Apptio has 15 data centers, with thousands of VMs, and hundreds of databases. So it’s a very real problem for the team. This is a perfect use-case for HashiCorp Vault.
Watch Lee Briggs describe and demo how Apptio:
- Uses Puppet to deploy Consul and Vault
- Uses GPG to initialize Vault securely with unseal keys
- Allows unprivileged users to securely request a Vault instance be unsealed without a helpdesk call
- Integrates with LDAP
Speaker
- Lee BriggsSenior Infrastructure Engineer, Apptio
Transcript
First, before I talk about the vault infrastructure, I want to talk to you a little about the App infrastructure. The reason I want to do this is because when you make a decision to deploy something in Apptio, you can't just decide willy-nilly to throw Vault into production. The reason is because we operate at a reasonable scale.
Obviously we're not AWS or Google Cloud, but we're running around 6,000 VMs. We have what we would consider data centers in 15 global regions, whether that is a physical data center for an AWS VPC ... Hundreds and hundreds of MySQL databases. Our raw storage footprint as of this morning was about 3.5 terabytes and we've got about 178 terabytes of memory and a 170,000 CPU cores.
When you make a decision to install something like Consul or Vault into that kind of environment, you can't just do your install or download the go binary and just hope for the best. You really have to think about the kind of things that you're going to do. We have 5 to 600 employees, most of which are in the engineering department, so we need to think about these things a little bit.
The actual problem that we were trying to solve was how are we going to allow people to get access to these hundreds of MySQL databases and do it in a way where we know who logged in where. If you think about some of the ways you might access databases at the moment in your current role, you might pass about a root password ... I hope you don't, but you might. How do you know which person used that root password at which time? If a new person starts, how do you share that with them? How are you gonna rotate that root password and then share it out again in a safe manner?
I watched a talk by Liz Reiss yesterday, who said the longer that a secret is valid, the more chance it has of being compromised, and this was very much on our agenda.
If you're not using the root password, something that I've seen in previous companies is that you might just go and look at the application configuration file and see what the username and password for that database is. If you're guilty of that, you have the same problem. You're thinking about how you're gonna share the password, if you can log in and look at it anybody with the same permissions can look at that password. You really need to think about what the implications would be if an attacker got onto one of your machine and could see that password, especially in the industry like we are, where we're taking care of companies' serious financial data.

********

- _Objective_: In the Apptio Vault talk page, list every item that the summary says Lee Briggs describes and demos about how Apptio works.

********

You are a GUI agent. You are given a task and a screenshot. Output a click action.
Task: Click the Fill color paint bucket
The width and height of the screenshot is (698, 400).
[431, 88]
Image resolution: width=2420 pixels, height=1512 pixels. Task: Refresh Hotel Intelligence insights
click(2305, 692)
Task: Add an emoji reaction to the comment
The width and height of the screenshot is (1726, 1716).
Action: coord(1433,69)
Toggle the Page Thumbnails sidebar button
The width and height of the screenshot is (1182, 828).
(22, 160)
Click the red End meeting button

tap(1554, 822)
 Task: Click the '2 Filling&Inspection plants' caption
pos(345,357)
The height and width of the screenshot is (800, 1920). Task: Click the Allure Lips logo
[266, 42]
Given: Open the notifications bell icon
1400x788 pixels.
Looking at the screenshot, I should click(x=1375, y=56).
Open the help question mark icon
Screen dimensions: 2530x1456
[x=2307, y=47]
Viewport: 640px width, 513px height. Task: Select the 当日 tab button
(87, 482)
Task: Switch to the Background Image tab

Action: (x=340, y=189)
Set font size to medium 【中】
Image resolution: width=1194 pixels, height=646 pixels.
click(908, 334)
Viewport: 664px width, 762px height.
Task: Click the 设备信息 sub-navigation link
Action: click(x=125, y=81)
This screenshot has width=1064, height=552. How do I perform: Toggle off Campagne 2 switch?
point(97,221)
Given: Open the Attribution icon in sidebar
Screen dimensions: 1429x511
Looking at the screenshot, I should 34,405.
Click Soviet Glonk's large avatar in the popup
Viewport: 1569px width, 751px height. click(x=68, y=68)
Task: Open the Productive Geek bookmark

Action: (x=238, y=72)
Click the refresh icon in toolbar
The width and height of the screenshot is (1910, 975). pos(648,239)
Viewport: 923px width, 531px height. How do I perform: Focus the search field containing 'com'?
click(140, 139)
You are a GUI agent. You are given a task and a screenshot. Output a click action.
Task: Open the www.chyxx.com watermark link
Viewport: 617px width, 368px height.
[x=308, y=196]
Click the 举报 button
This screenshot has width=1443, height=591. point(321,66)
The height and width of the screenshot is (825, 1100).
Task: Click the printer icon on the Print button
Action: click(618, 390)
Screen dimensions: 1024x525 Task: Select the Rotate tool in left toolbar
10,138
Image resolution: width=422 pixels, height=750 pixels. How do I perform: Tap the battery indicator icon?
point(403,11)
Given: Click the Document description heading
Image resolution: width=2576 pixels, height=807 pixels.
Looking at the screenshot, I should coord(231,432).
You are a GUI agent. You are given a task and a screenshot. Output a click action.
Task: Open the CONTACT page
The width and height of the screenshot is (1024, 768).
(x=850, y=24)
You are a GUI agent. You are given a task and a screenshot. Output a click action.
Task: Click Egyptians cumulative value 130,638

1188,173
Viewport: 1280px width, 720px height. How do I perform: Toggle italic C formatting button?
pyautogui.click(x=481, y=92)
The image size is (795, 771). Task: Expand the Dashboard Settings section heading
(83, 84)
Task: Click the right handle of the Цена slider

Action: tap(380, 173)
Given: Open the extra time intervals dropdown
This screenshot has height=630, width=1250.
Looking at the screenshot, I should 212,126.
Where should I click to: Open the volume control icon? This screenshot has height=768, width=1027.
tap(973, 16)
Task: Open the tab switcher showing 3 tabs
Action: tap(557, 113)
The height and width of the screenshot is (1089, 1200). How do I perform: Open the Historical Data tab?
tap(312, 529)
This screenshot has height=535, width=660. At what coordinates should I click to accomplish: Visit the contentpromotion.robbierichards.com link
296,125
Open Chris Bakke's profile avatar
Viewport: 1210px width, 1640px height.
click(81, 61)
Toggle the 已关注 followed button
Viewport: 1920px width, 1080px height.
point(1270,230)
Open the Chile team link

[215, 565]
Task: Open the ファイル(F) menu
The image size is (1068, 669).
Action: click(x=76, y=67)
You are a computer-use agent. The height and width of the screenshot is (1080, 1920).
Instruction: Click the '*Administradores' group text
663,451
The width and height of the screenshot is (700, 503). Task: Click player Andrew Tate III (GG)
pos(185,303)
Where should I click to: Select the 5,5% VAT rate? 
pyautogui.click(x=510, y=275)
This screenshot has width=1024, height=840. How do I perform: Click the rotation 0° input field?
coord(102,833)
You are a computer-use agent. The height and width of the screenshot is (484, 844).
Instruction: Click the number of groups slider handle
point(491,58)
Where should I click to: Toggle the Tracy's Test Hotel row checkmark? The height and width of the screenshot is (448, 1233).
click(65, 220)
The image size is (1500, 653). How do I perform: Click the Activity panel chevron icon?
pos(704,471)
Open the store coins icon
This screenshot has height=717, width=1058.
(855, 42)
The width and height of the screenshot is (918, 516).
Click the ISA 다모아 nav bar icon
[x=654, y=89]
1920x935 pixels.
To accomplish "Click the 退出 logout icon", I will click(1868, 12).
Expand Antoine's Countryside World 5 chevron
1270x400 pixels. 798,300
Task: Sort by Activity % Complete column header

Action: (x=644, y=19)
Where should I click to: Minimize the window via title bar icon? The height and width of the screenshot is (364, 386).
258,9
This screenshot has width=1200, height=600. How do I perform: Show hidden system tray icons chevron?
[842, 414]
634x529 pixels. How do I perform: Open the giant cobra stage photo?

********

- _Solution for this problem_:
- Uses Puppet to deploy Consul and Vault
- Uses GPG to initialize Vault securely with unseal keys
- Allows unprivileged users to securely request a Vault instance be unsealed without a helpdesk call
- Integrates with LDAP